Monday, 26 September 2016

Shared Rental - a viable solution to un-affordable housing - for some

Shared rental housing may not be suitable for everyone, but surely it is a component of a total solution. Maybe it is an interim solution while long-term solutions are found.

First some questions about you
  • Are you aged 40 or over?
  • Are you single and making it on your own?
  • Are you working or willing to work? Are you "adding value" even if no-one is paying you?
  • Have you become aware that you are not going to have enough money to live a decent life in retirement?
  • Are you willing or able to cooperate with others in the same situation to improve your chances of achieving financial and housing security?
  • Are you willing to be creative and look at radical new solutions?
  • Are you committed, on some level, to healthy and sustainable living?

Then read on to see the plan

The first house - organisational rules
  • We rent a large and well-appointed house which we share.
  • One individual is the leaseholder and others commit to a minimum of a one month stay.
  • There is a flat rate monthly rental that includes all utilities and cleaning products.
  • All payments are made into a "house" account which should accrue a little to cover emergencies.
  • The first lessee establishes core rules regarding chemicals, animals, gender, food and other matters that impact the whole household. These are kept to a minimum. 
  • Subsequent house members enter the house and commit to the original organisational and core rules. Core rules can only be changed by the lessee. For some the core rules may be a temporary arrangement while they work to set up a second house in the network with slightly different core rules.
  • Rooms in the house are advertised perpetually until the house is over-full.
The first house - sample core rules to suit first lessee
  • Food is managed individually.
  • The house is run as chemical free as reasonably possible.
  • We value fresh healthy food but do not attempt to impose our specific dietary regimes on others.
  • Well mannered pets may be welcome depending on house lease stipulations.
  • Gender is not specified but respect for all genders is required.

The second house
  • Once the first house is overfull, a second individual takes the lease on a second house.
  • This second individual establishes the core rules for the second house to which all house members commit.
  • Those who prefer can move to the second house and advertising continues to fill both houses.

Subsequent houses
  • Eventually a network of suitable housing is established so that individuals can move between houses until they find the one that really suits.
  • Houses will represent different themes and configurations to suit different living arrangements.

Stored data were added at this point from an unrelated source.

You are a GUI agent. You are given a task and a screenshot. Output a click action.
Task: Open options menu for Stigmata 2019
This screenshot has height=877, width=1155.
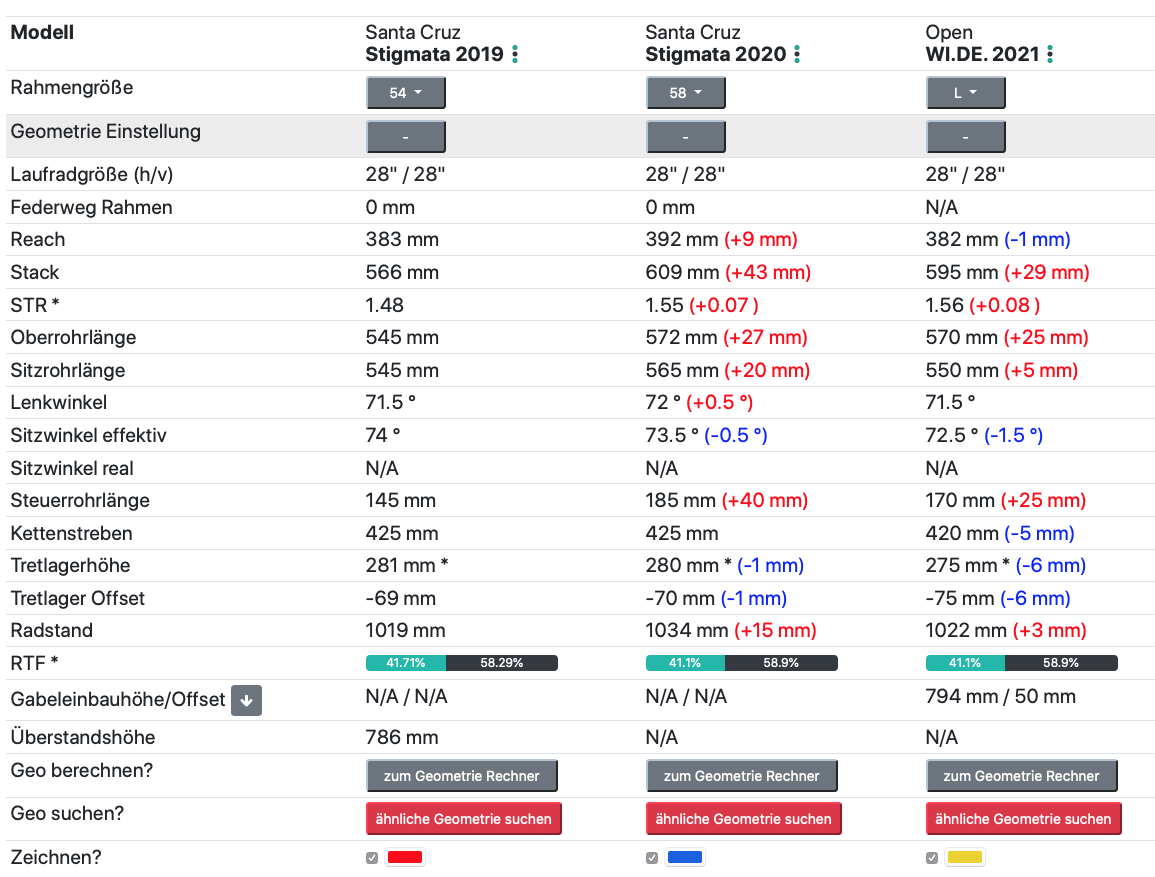pos(515,54)
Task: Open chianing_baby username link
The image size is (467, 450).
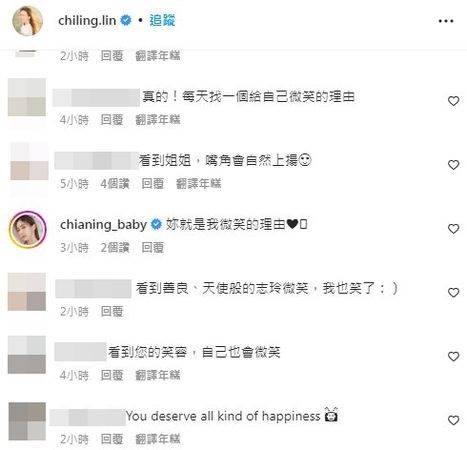Action: pos(103,225)
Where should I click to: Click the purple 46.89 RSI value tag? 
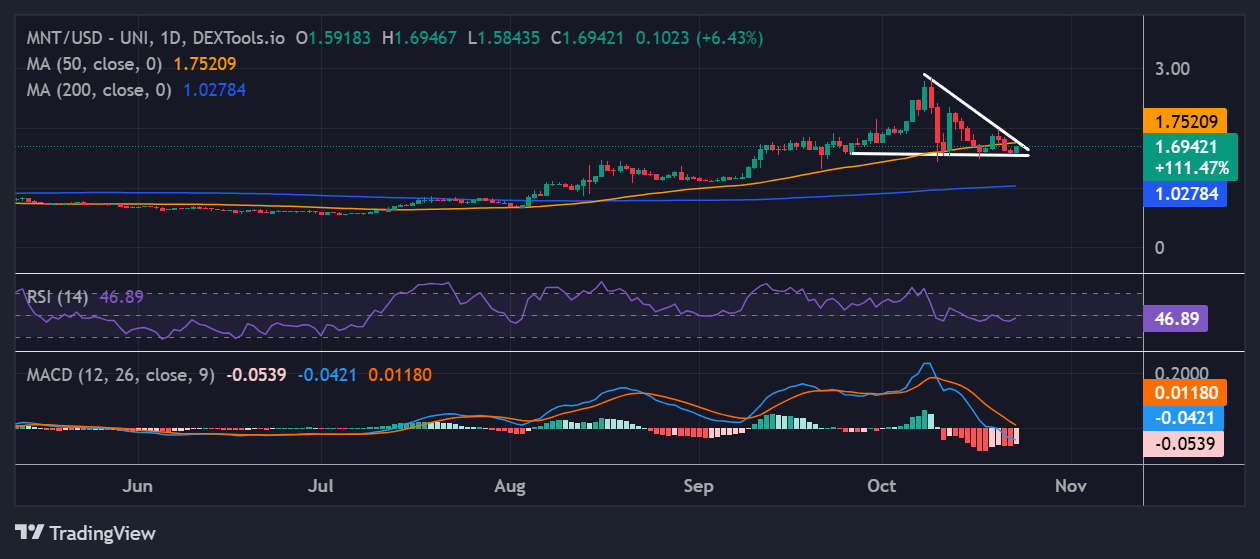click(x=1176, y=319)
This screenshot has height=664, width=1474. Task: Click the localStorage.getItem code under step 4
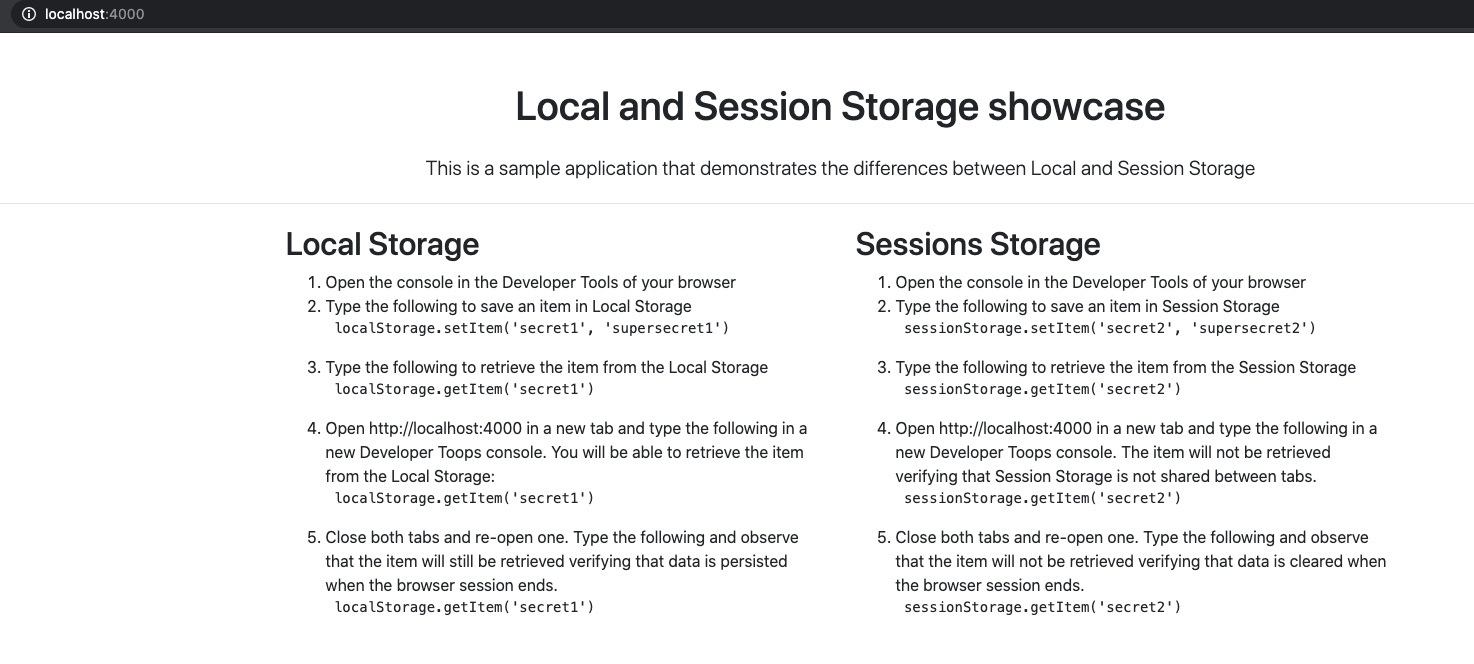coord(464,498)
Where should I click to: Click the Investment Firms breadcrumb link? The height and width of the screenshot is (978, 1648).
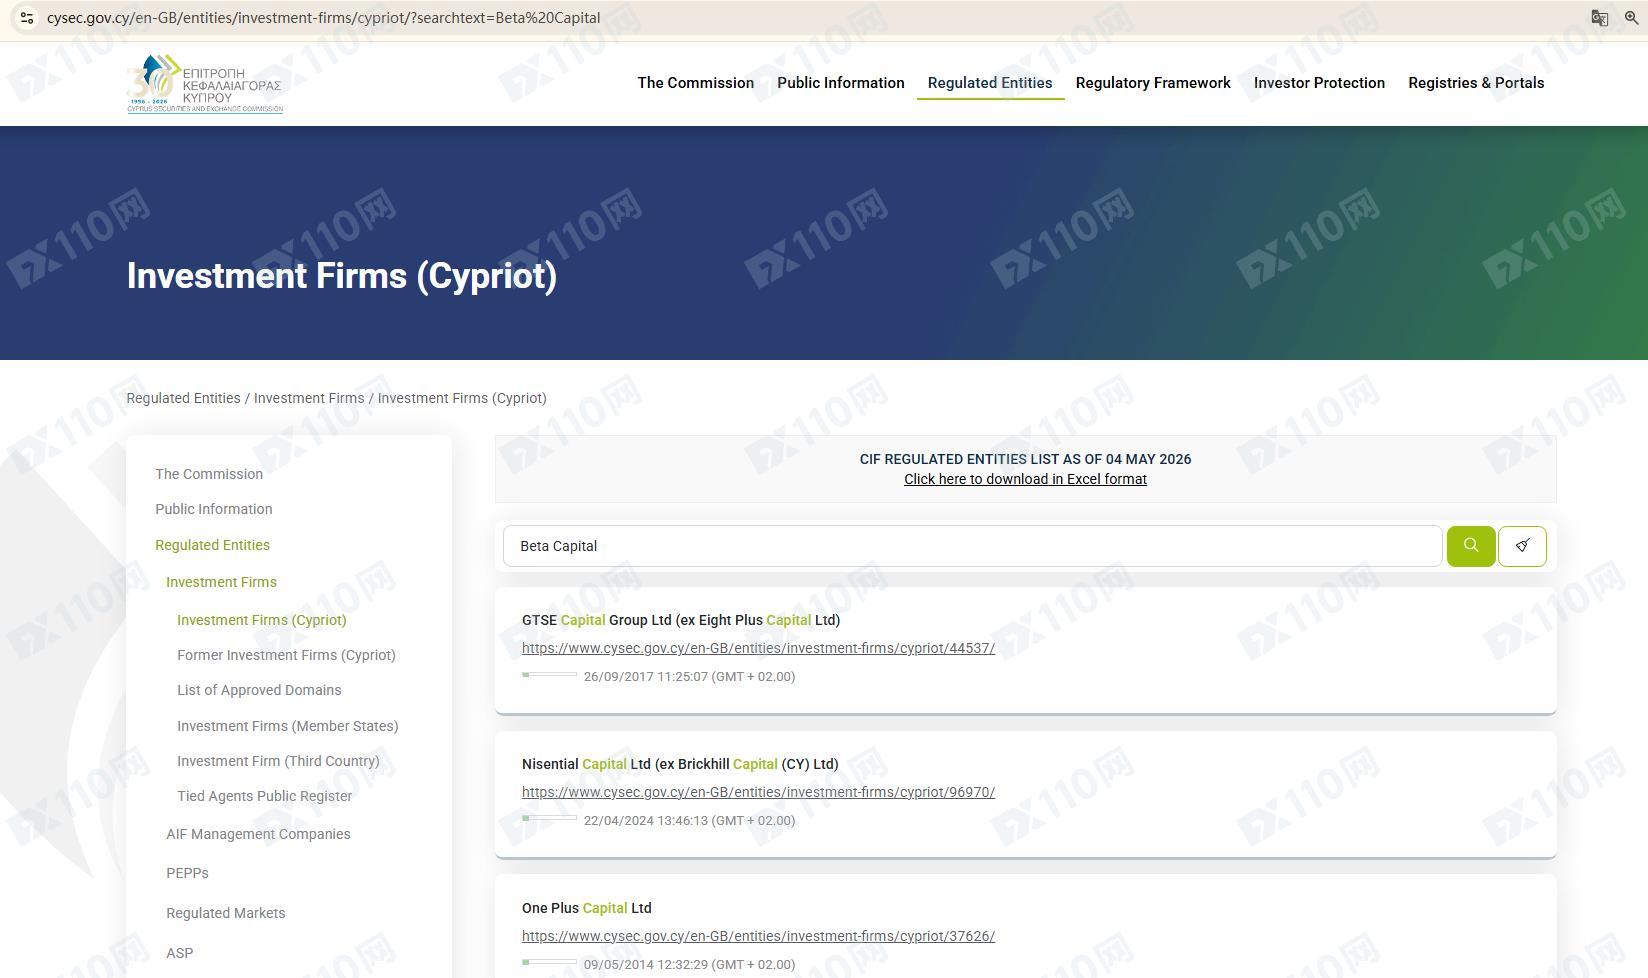pyautogui.click(x=309, y=398)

Each will have different non core principles pertaining to chemicals, animals, gender and other matters that impact the whole household.
  • Households will be naturally self-monitoring in that a house set up with unreasonable rules will not get the support it needs to continue. People will vote with their feet.

Personal behaviour 

Do's
  • If you wouldn't do it at work, don't do it at home. This covers issues like bathroom and kitchen cleanliness. 
  • Conversations in common areas to exclude politics and religion or anything else that really matters. These are private affairs to be kept private.
  • Live and let live.
  • Do as you would be done by.
  • Rules are made to be broken but you had better have a damned good reason for breaking them.

Don't's
  • No evangelists of any description.
  • No control freaks.
  • No obsessive compulsives. If you are burdened with irrational fears and obsessive behaviours you will find yourself far too stressed living in a group household.
  • No slobs. We want house-mates who are considerate of the needs of others.
  • No smoking in or near the house, but sensible smoking OK in safe areas outside.

A word on relationships

Relationships are where households go wrong if a few basic rules are not observed.
  • No co-dependencies. Read up on co-dependent, independent and interdependent. These households will only work with independent people willing to be interdependent with house-mates to improve personal circumstances, but not co-dependent.
  • Understand the boundaries imposed by other members of the household that are not to be crossed. Shared households often do not work because house-mates place personal demands on one another that cross those boundaries. No personal demands. No "therapising". No interfering with another's right to make their own decisions and be the person they have chosen to be. No believing you know best.
  • If one person does interfere with the rights of others to lead their own private lives, that person can be asked by the group to leave. Typical behaviours that can lead to this include excess use of drugs or alcohol, excess personal dependency, spiritual evangelism and other manifestations of co dependent behaviours and the need to dominate.

What comes next? 

 House or land purchase co-operatives
  • Those who want can form a house or land purchase co-operative.
  • That co-operative may purchase property on a share basis to add to the network.
  • Eventually we have a network of "safe havens" for single people throughout the country, some leased and some being purchased on a share basis, some city, some country, some rural.

Business co-operatives
  • Those who want to can share skills and expertise to build businesses and keep the income flowing once paid employment is too hard to obtain or maintain.

Why all the rules?

Are there too many rules? I have received some very abusive responses from men who call me all manner of names, the least of which is "control freak". On the other hand many women have responded because they like the rules. These rules are designed to protect residents from harassment and exploitation by anyone else. Few women find them unusual or unacceptable. They find them "normal".